Reklama

Niedziela Kielecka

A nam się udało

Bądź na bieżąco!

Zapisz się do newslettera

Jeszcze nie tak dawno w Polsce budowano szkoły. Budowało je państwo, samorządy, a pomagali rodzice. Pamiętamy czyny społeczne i hasło: „Tysiąc szkół na tysiąclecie”. Dzisiaj sytuacja się zmieniła. Nikt tego głośno nie mówi. Polska jest „zieloną wyspą”, lecz wkrótce w naszym kraju zamknięta zostanie tysięczna szkoła, a likwidowanie placówek oświatowych to norma, do której powoli wszyscy się przyzwyczajamy. Praktycznie nie ma gminy, która by w ostatnim czasie nie zlikwidowała jakiejś szkoły.

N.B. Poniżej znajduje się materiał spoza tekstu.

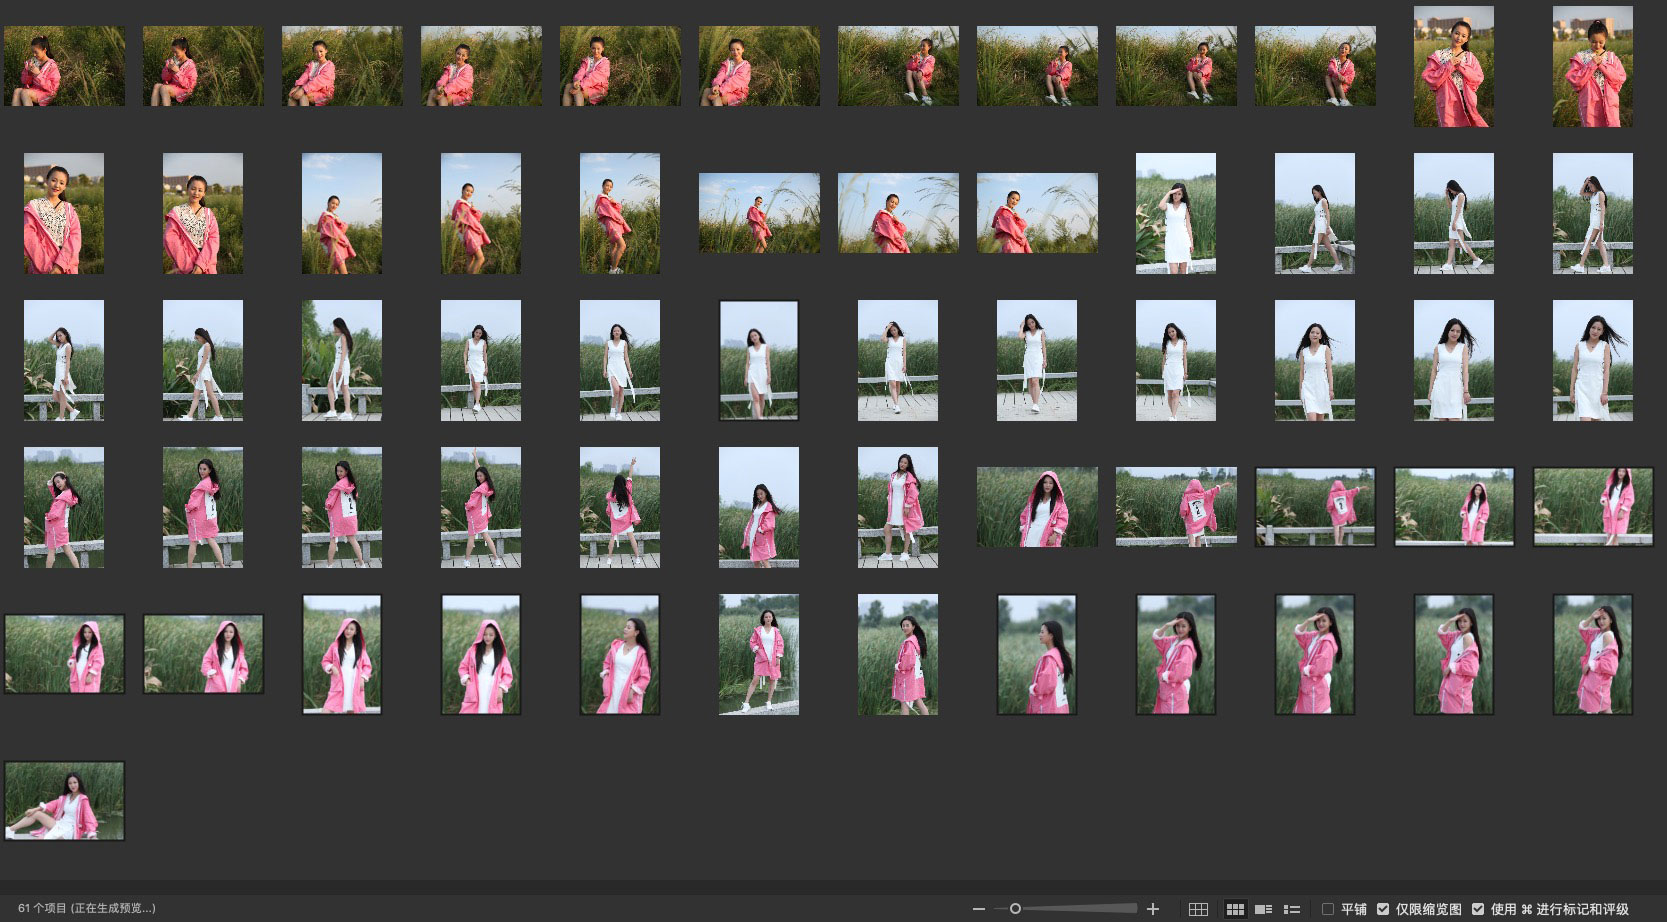Click the plus icon to enlarge thumbnails
The image size is (1667, 922).
[x=1153, y=909]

Powód? Rodzi się coraz mniej dzieci. Takie są fakty. Nigdy w dziejach Polski nie rodziło się tak mało dzieci, jak to ma miejsce w III RP. Pod względem dzietności Polek, wynoszącym 1,2-1,3 dziecka, Polska zajmuje 214 miejsce na 224 kraje. Dlatego burmistrzowie, wójtowie i prezydenci miast coraz częściej decydują się na najprostsze rozwiązanie problemów finansowych gminy – likwidują jakąś szkołę. Budynek byłej placówki szkolnej najczęściej niszczeje, dzieci są dowożone do szkoły w innej miejscowości, a budżet gminy na jakiś czas jest zrównoważony.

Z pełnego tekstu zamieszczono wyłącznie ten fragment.